(Data listing)
--- BEGIN ---

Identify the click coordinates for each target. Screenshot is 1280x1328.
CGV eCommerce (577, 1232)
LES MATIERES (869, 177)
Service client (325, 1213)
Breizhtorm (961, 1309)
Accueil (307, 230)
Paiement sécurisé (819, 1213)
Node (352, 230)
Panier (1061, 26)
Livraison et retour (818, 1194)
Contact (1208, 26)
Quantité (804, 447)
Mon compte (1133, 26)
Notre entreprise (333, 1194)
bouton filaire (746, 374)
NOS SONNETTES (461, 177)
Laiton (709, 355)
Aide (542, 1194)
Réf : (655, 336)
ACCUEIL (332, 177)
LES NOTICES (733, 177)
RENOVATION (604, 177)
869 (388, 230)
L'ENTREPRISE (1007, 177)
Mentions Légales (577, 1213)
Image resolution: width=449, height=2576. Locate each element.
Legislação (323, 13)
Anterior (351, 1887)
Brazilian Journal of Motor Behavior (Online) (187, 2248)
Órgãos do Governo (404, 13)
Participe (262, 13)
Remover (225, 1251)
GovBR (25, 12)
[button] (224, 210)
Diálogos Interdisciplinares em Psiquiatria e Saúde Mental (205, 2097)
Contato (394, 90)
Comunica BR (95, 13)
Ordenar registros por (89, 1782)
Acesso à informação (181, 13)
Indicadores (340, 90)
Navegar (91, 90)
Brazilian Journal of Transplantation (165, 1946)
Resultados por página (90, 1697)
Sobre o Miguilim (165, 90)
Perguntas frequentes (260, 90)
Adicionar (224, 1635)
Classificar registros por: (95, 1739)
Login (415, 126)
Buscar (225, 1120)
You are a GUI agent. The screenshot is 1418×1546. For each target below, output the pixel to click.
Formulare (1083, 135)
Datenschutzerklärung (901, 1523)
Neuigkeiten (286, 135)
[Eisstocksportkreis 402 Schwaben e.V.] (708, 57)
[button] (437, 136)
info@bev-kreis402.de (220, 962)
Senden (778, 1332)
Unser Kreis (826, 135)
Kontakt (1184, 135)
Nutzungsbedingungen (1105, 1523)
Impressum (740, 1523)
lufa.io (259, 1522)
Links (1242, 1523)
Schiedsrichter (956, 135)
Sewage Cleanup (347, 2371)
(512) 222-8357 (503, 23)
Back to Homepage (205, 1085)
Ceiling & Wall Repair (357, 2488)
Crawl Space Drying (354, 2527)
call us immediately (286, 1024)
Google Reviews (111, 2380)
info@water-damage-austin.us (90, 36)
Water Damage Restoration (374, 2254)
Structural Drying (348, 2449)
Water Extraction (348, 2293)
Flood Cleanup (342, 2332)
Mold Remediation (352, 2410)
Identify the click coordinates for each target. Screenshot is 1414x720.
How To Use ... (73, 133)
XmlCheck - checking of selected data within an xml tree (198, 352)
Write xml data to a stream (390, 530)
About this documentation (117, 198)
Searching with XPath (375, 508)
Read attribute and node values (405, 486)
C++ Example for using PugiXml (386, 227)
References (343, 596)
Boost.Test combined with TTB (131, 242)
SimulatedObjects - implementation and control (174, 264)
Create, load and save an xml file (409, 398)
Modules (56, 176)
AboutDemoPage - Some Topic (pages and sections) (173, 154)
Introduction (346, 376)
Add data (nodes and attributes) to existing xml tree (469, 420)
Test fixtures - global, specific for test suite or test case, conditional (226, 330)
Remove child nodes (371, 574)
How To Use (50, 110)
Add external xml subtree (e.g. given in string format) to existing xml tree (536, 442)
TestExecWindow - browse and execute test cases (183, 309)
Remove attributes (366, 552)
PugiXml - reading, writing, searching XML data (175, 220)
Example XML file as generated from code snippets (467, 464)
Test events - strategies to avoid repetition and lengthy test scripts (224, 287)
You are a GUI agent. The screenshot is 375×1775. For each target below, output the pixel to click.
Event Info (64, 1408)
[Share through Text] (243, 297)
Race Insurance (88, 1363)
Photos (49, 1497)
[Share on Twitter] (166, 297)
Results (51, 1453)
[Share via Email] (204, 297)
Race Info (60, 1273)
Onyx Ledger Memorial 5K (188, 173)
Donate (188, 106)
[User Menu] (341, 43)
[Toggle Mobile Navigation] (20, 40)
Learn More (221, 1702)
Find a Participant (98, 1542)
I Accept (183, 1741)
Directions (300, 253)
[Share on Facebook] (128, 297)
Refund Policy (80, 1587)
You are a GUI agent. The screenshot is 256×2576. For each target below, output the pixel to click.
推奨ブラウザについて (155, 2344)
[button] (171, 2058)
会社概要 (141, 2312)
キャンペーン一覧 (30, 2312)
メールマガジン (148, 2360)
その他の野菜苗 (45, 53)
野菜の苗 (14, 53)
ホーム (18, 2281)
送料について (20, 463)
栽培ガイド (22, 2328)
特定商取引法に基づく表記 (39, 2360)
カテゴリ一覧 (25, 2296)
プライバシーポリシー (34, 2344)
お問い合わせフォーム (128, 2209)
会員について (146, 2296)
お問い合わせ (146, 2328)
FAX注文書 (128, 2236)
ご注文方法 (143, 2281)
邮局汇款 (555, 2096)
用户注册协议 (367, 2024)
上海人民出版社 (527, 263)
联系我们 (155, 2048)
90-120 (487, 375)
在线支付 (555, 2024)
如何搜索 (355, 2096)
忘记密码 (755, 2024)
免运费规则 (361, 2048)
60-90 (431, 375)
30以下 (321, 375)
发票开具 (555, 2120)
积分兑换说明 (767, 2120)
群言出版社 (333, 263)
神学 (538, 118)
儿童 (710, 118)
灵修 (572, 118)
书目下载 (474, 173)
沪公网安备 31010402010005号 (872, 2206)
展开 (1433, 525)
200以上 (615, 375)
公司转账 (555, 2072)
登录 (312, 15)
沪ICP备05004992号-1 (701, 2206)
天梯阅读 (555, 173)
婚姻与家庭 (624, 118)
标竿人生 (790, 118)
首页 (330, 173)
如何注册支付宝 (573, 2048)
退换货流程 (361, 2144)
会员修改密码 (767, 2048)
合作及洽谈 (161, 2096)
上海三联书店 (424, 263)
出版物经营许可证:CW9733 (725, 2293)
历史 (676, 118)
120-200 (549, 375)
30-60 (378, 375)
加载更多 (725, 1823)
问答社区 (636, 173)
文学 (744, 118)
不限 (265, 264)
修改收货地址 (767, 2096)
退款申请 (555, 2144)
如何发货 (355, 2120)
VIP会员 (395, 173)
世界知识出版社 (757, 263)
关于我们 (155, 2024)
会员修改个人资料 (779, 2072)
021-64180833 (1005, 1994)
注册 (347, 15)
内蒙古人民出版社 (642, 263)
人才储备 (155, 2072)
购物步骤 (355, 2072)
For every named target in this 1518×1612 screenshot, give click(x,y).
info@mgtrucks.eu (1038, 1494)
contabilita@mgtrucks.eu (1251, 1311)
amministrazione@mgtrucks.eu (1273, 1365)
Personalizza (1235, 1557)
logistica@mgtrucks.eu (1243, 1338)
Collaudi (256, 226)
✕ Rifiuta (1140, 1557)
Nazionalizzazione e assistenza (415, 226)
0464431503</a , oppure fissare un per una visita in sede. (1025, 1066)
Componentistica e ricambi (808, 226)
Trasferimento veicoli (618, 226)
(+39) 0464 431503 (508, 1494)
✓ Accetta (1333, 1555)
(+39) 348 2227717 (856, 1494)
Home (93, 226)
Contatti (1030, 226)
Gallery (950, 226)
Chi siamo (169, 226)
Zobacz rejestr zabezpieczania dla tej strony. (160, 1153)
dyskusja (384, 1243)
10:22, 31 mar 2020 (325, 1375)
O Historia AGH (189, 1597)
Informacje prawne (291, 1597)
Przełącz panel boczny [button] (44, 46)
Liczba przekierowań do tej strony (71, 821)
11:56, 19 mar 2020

--- END ---

◆ Your task ◆
Print every line of the records above word for word, with nothing left out or changed.

◆ Response to the task ◆
Identify the click coordinates for each target. Screenshot is 1280x1328.
CGV eCommerce (577, 1232)
LES MATIERES (869, 177)
Service client (325, 1213)
Breizhtorm (961, 1309)
Accueil (307, 230)
Paiement sécurisé (819, 1213)
Node (352, 230)
Panier (1061, 26)
Livraison et retour (818, 1194)
Contact (1208, 26)
Quantité (804, 447)
Mon compte (1133, 26)
Notre entreprise (333, 1194)
bouton filaire (746, 374)
NOS SONNETTES (461, 177)
Laiton (709, 355)
Aide (542, 1194)
Réf : (655, 336)
ACCUEIL (332, 177)
LES NOTICES (733, 177)
RENOVATION (604, 177)
869 (388, 230)
L'ENTREPRISE (1007, 177)
Mentions Légales (577, 1213)
Image resolution: width=449, height=2576. Locate each element.
Legislação (323, 13)
Anterior (351, 1887)
Brazilian Journal of Motor Behavior (Online) (187, 2248)
Órgãos do Governo (404, 13)
Participe (262, 13)
Remover (225, 1251)
GovBR (25, 12)
[button] (224, 210)
Diálogos Interdisciplinares em Psiquiatria e Saúde Mental (205, 2097)
Contato (394, 90)
Comunica BR (95, 13)
Ordenar registros por (89, 1782)
Acesso à informação (181, 13)
Indicadores (340, 90)
Navegar (91, 90)
Brazilian Journal of Transplantation (165, 1946)
Resultados por página (90, 1697)
Sobre o Miguilim (165, 90)
Perguntas frequentes (260, 90)
Adicionar (224, 1635)
Classificar registros por: (95, 1739)
Login (415, 126)
Buscar (225, 1120)
You are a GUI agent. The screenshot is 1418×1546. For each target below, output the pixel to click.
Formulare (1083, 135)
Datenschutzerklärung (901, 1523)
Neuigkeiten (286, 135)
[Eisstocksportkreis 402 Schwaben e.V.] (708, 57)
[button] (437, 136)
info@bev-kreis402.de (220, 962)
Senden (778, 1332)
Unser Kreis (826, 135)
Kontakt (1184, 135)
Nutzungsbedingungen (1105, 1523)
Impressum (740, 1523)
lufa.io (259, 1522)
Links (1242, 1523)
Schiedsrichter (956, 135)
Sewage Cleanup (347, 2371)
(512) 222-8357 (503, 23)
Back to Homepage (205, 1085)
Ceiling & Wall Repair (357, 2488)
Crawl Space Drying (354, 2527)
call us immediately (286, 1024)
Google Reviews (111, 2380)
info@water-damage-austin.us (90, 36)
Water Damage Restoration (374, 2254)
Structural Drying (348, 2449)
Water Extraction (348, 2293)
Flood Cleanup (342, 2332)
Mold Remediation (352, 2410)
Identify the click coordinates for each target. Screenshot is 1414x720.
How To Use ... (73, 133)
XmlCheck - checking of selected data within an xml tree (198, 352)
Write xml data to a stream (390, 530)
About this documentation (117, 198)
Searching with XPath (375, 508)
Read attribute and node values (405, 486)
C++ Example for using PugiXml (386, 227)
References (343, 596)
Boost.Test combined with TTB (131, 242)
SimulatedObjects - implementation and control (174, 264)
Create, load and save an xml file (409, 398)
Modules (56, 176)
AboutDemoPage - Some Topic (pages and sections) (173, 154)
Introduction (346, 376)
Add data (nodes and attributes) to existing xml tree (469, 420)
Test fixtures - global, specific for test suite or test case, conditional (226, 330)
Remove child nodes (371, 574)
How To Use (50, 110)
Add external xml subtree (e.g. given in string format) to existing xml tree (536, 442)
TestExecWindow - browse and execute test cases (183, 309)
Remove attributes (366, 552)
PugiXml - reading, writing, searching XML data (175, 220)
Example XML file as generated from code snippets (467, 464)
Test events - strategies to avoid repetition and lengthy test scripts (224, 287)
You are a GUI agent. The screenshot is 375×1775. For each target below, output the pixel to click.
Event Info (64, 1408)
[Share through Text] (243, 297)
Race Insurance (88, 1363)
Photos (49, 1497)
[Share on Twitter] (166, 297)
Results (51, 1453)
[Share via Email] (204, 297)
Race Info (60, 1273)
Onyx Ledger Memorial 5K (188, 173)
Donate (188, 106)
[User Menu] (341, 43)
[Toggle Mobile Navigation] (20, 40)
Learn More (221, 1702)
Find a Participant (98, 1542)
I Accept (183, 1741)
Directions (300, 253)
[Share on Facebook] (128, 297)
Refund Policy (80, 1587)
You are a GUI agent. The screenshot is 256×2576. For each target below, output the pixel to click.
推奨ブラウザについて (155, 2344)
[button] (171, 2058)
会社概要 (141, 2312)
キャンペーン一覧 (30, 2312)
メールマガジン (148, 2360)
その他の野菜苗 (45, 53)
野菜の苗 (14, 53)
ホーム (18, 2281)
送料について (20, 463)
栽培ガイド (22, 2328)
特定商取引法に基づく表記 (39, 2360)
カテゴリ一覧 (25, 2296)
プライバシーポリシー (34, 2344)
お問い合わせフォーム (128, 2209)
会員について (146, 2296)
お問い合わせ (146, 2328)
FAX注文書 (128, 2236)
ご注文方法 (143, 2281)
邮局汇款 (555, 2096)
用户注册协议 (367, 2024)
上海人民出版社 (527, 263)
联系我们 (155, 2048)
90-120 (487, 375)
在线支付 (555, 2024)
如何搜索 (355, 2096)
忘记密码 (755, 2024)
免运费规则 (361, 2048)
60-90 (431, 375)
30以下 (321, 375)
发票开具 (555, 2120)
积分兑换说明 (767, 2120)
群言出版社 (333, 263)
神学 (538, 118)
儿童 (710, 118)
灵修 (572, 118)
书目下载 (474, 173)
沪公网安备 31010402010005号 (872, 2206)
展开 (1433, 525)
200以上 (615, 375)
公司转账 (555, 2072)
登录 (312, 15)
沪ICP备05004992号-1 (701, 2206)
天梯阅读 (555, 173)
婚姻与家庭 (624, 118)
标竿人生 (790, 118)
首页 (330, 173)
如何注册支付宝 (573, 2048)
退换货流程 (361, 2144)
会员修改密码 (767, 2048)
合作及洽谈 (161, 2096)
上海三联书店 (424, 263)
出版物经营许可证:CW9733 (725, 2293)
历史 (676, 118)
120-200 (549, 375)
30-60 (378, 375)
加载更多 (725, 1823)
问答社区 (636, 173)
文学 (744, 118)
不限 (265, 264)
修改收货地址 (767, 2096)
退款申请 (555, 2144)
如何发货 (355, 2120)
VIP会员 (395, 173)
世界知识出版社 (757, 263)
关于我们 (155, 2024)
会员修改个人资料 (779, 2072)
021-64180833 (1005, 1994)
注册 (347, 15)
内蒙古人民出版社 (642, 263)
人才储备 (155, 2072)
购物步骤 (355, 2072)
For every named target in this 1518×1612 screenshot, give click(x,y).
info@mgtrucks.eu (1038, 1494)
contabilita@mgtrucks.eu (1251, 1311)
amministrazione@mgtrucks.eu (1273, 1365)
Personalizza (1235, 1557)
logistica@mgtrucks.eu (1243, 1338)
Collaudi (256, 226)
✕ Rifiuta (1140, 1557)
Nazionalizzazione e assistenza (415, 226)
0464431503</a , oppure fissare un per una visita in sede. (1025, 1066)
Componentistica e ricambi (808, 226)
Trasferimento veicoli (618, 226)
(+39) 0464 431503 (508, 1494)
✓ Accetta (1333, 1555)
(+39) 348 2227717 (856, 1494)
Home (93, 226)
Contatti (1030, 226)
Gallery (950, 226)
Chi siamo (169, 226)
Zobacz rejestr zabezpieczania dla tej strony. (160, 1153)
dyskusja (384, 1243)
10:22, 31 mar 2020 (325, 1375)
O Historia AGH (189, 1597)
Informacje prawne (291, 1597)
Przełącz panel boczny [button] (44, 46)
Liczba przekierowań do tej strony (71, 821)
11:56, 19 mar 2020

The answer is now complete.